In January 2020, police were called when Woodward’s home was attacked with fireworks. Woodward, his wife and two young daughters were not present, but the episode is said to have planted the first seeds of doubt about whether he could continue at the club. He moved to London shortly afterwards and his security at Old Trafford was beefed up over fears he could be egged by supporters.
Woodward accepts he has made mistakes during his time at Old Trafford. He regrets parachuting Moyes into a structure Ferguson built for himself, and realised too late that there should have been appointments made to lead different departments while leaving the new manager to concentrate on the first team. He has since admitted to Moyes it was “unfair.”
In February 2014, with United 2-0 down to Olympiakos in the first leg of their Champions League last-16 clash, Woodward took a picture of the scoreboard on his phone and, for a time, used it as his screensaver to act as a reminder that United should never be in that position again. By April, Moyes was gone — the first manager to be sacked by United in 27 years — but Louis van Gaal’s reign was even more damaging.
Woodward insists he tried to grant every one of the Dutchman’s requests because he was so desperate to see United win, but accepts now he was wrong to do so. He found himself regularly called to the Carrington training ground to discuss installing Desso pitches [made from hybrid grass], changes to the way the canteen was laid out and planting more trees because Van Gaal believed the pitch was too windy. Woodward also admits that Van Gaal was given too much freedom in the transfer market and the changes that have been made to the way United recruit players over the last five years have been in direct response to signings like Morgan Schneiderlin, Daley Blind and Bastian Schweinsteiger.
Mark Ogden reacts to Ed Woodward’s resignation at Man United and examines the future of the club as long as the Glazer family remains in charge.
After bending over backwards to appease Van Gaal, Woodward took a much firmer stance with Jose Mourinho and friction between the pair, particularly during the summer of 2018, was partly responsible for Mourinho’s dismissal in December that year.
Told in 2018 he could raise more funds by letting players depart, Mourinho was keen to move Anthony Martial on to Tottenham.

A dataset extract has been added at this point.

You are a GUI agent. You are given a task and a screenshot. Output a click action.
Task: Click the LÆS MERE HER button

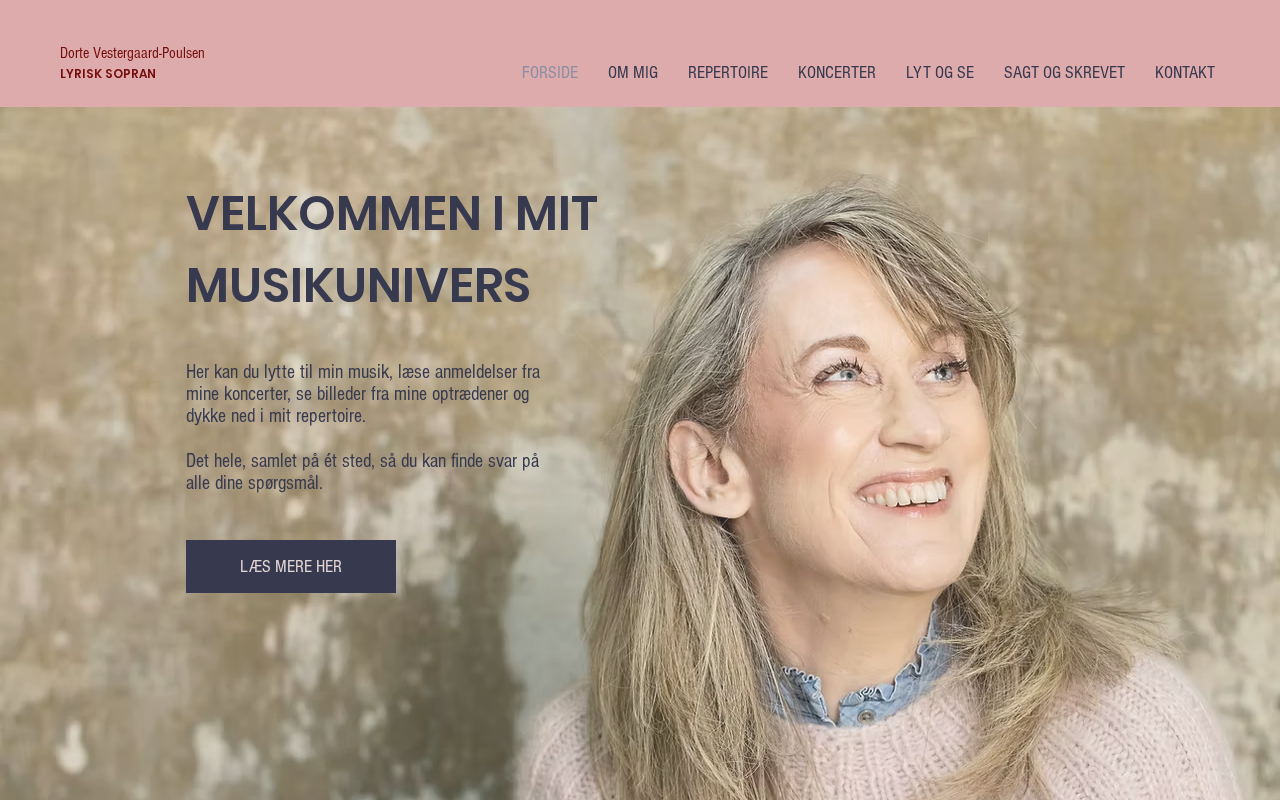coord(291,567)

Woodward refused, and Mourinho remains convinced it was because the French forward is owner Joel Glazer’s favourite player. Woodward even had to field questions from his mum about why Mourinho always looked so unhappy.
Woodward’s inner circle insist he only ever wanted United to be one of European football’s major players and take on heavyweights like Real Madrid and Barcelona. He got so sick of Real Madrid trying to unsettle goalkeeper David de Gea during their pursuit of the goalkeeper in 2015 that local paper The Manchester Evening News was contacted in an effort to bite back.
When Paul Pogba was signed from Juventus for a world record fee of £89.3m in 2016, Woodward was delighted, not only because he had been able to prove United’s ambition in the transfer market, but also because they had seen off a late approach from the Spanish giants.
What happens now is not set in stone. United’s official stance is that Woodward will leave at the end of year — despite a personal plea from Joel Glazer to stay — but he could yet depart in the summer. The club are not ruling out appointing an outside candidate like Edwin van der Sar, who holds the same job at Ajax and played as a goalkeeper for the club from 2005-11, but an internal promotion remains more likely. Richard Arnold, group managing director and Woodward’s No. 2, is the obvious choice, although he will take some convincing after having a front row seat to the mountain of criticism Woodward has faced since taking over.
Whenever he was asked about whether it got to him, Woodward would say it was better him than someone else. But agreeing to be part of the Super League, even for 48 hours, proved one mistake too many and the fury that followed sealed his fate.